◆ Exercise task
Pick out each line of the material below that contains the string "This" and copy it in full. Case counts.

◆ Dataset
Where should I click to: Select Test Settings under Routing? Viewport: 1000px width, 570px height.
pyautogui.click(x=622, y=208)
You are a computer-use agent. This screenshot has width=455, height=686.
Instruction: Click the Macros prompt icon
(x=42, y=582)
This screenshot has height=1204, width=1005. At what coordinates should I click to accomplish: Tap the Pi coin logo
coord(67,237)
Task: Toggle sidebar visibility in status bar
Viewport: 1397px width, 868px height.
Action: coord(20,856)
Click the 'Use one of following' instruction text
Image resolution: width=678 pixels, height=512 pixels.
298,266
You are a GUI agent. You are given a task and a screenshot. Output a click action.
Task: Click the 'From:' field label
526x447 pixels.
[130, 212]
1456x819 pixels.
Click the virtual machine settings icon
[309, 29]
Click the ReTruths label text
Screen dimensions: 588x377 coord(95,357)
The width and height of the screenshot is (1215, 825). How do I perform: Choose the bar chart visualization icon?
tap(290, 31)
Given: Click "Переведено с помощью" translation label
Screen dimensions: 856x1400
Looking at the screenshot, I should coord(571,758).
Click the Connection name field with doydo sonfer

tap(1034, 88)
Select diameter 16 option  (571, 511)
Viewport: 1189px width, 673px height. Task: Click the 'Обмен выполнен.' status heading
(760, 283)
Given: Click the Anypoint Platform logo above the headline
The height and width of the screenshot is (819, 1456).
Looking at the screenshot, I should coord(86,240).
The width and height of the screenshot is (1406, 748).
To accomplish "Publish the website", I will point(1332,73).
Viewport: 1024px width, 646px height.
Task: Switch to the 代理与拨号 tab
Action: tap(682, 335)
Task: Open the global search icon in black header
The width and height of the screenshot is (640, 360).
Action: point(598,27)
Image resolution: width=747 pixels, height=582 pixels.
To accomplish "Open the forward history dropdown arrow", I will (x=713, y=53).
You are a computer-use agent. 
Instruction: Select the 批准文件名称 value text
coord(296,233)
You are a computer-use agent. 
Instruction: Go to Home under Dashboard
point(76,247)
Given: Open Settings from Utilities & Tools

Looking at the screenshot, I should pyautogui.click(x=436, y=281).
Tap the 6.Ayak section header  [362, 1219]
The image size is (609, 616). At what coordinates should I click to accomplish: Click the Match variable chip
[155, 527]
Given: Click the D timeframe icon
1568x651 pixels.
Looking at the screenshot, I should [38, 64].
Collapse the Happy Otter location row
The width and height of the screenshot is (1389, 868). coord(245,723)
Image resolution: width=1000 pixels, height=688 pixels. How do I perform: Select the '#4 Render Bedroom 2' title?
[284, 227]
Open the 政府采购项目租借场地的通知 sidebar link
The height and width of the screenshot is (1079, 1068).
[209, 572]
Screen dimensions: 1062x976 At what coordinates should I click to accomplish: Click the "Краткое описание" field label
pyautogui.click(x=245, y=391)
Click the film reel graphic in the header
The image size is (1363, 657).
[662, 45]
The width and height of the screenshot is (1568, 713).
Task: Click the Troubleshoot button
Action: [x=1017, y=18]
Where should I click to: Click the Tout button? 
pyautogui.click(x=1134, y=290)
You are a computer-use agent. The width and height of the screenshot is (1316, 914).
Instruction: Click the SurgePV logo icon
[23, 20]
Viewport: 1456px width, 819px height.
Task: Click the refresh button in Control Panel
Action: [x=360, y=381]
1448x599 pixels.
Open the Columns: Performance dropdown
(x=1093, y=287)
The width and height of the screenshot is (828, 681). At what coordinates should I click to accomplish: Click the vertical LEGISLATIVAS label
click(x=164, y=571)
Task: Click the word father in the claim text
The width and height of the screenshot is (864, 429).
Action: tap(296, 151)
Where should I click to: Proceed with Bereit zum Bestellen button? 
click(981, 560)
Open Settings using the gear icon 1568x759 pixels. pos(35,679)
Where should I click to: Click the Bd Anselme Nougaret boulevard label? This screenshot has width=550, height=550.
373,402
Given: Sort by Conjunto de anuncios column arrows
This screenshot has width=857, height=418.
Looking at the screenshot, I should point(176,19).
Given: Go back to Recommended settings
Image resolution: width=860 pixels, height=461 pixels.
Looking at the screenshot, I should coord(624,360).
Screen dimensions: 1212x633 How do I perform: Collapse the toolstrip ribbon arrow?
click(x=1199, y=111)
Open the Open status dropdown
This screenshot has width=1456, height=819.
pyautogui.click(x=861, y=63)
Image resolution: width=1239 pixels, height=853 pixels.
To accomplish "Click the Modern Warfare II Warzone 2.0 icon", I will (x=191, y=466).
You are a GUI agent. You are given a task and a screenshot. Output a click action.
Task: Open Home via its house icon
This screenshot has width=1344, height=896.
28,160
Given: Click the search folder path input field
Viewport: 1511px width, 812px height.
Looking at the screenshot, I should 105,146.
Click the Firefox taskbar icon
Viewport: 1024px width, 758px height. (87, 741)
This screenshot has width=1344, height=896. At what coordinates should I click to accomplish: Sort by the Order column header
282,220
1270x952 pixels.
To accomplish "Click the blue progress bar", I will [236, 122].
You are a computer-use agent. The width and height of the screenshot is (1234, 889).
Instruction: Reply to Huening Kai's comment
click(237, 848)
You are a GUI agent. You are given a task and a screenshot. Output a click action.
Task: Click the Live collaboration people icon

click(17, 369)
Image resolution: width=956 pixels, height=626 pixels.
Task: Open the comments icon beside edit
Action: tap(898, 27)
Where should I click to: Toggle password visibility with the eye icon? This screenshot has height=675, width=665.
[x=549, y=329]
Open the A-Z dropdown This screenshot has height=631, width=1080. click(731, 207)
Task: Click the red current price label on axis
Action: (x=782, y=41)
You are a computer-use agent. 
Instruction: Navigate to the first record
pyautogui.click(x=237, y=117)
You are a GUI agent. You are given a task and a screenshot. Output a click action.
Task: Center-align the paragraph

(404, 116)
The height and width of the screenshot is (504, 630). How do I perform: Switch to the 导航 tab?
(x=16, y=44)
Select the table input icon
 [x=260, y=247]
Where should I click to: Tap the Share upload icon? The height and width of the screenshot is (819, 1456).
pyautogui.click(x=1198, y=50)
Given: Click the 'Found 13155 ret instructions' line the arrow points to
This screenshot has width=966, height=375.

◆ Reply to the task
You are a computer-use agent. This screenshot has width=455, height=686.
This screenshot has height=1204, width=1005. At what coordinates should I click to accomplish: Tap the Pi coin logo
Where should I click to: Click the Bd Anselme Nougaret boulevard label? This screenshot has width=550, height=550.
This screenshot has width=857, height=418.
This screenshot has width=1456, height=819.
This screenshot has width=1344, height=896.
This screenshot has width=1344, height=896. At what coordinates should I click to accomplish: Sort by the Order column header
Where should I click to: Toggle password visibility with the eye icon? This screenshot has height=675, width=665.
Open the A-Z dropdown This screenshot has height=631, width=1080. click(731, 207)
This screenshot has width=966, height=375.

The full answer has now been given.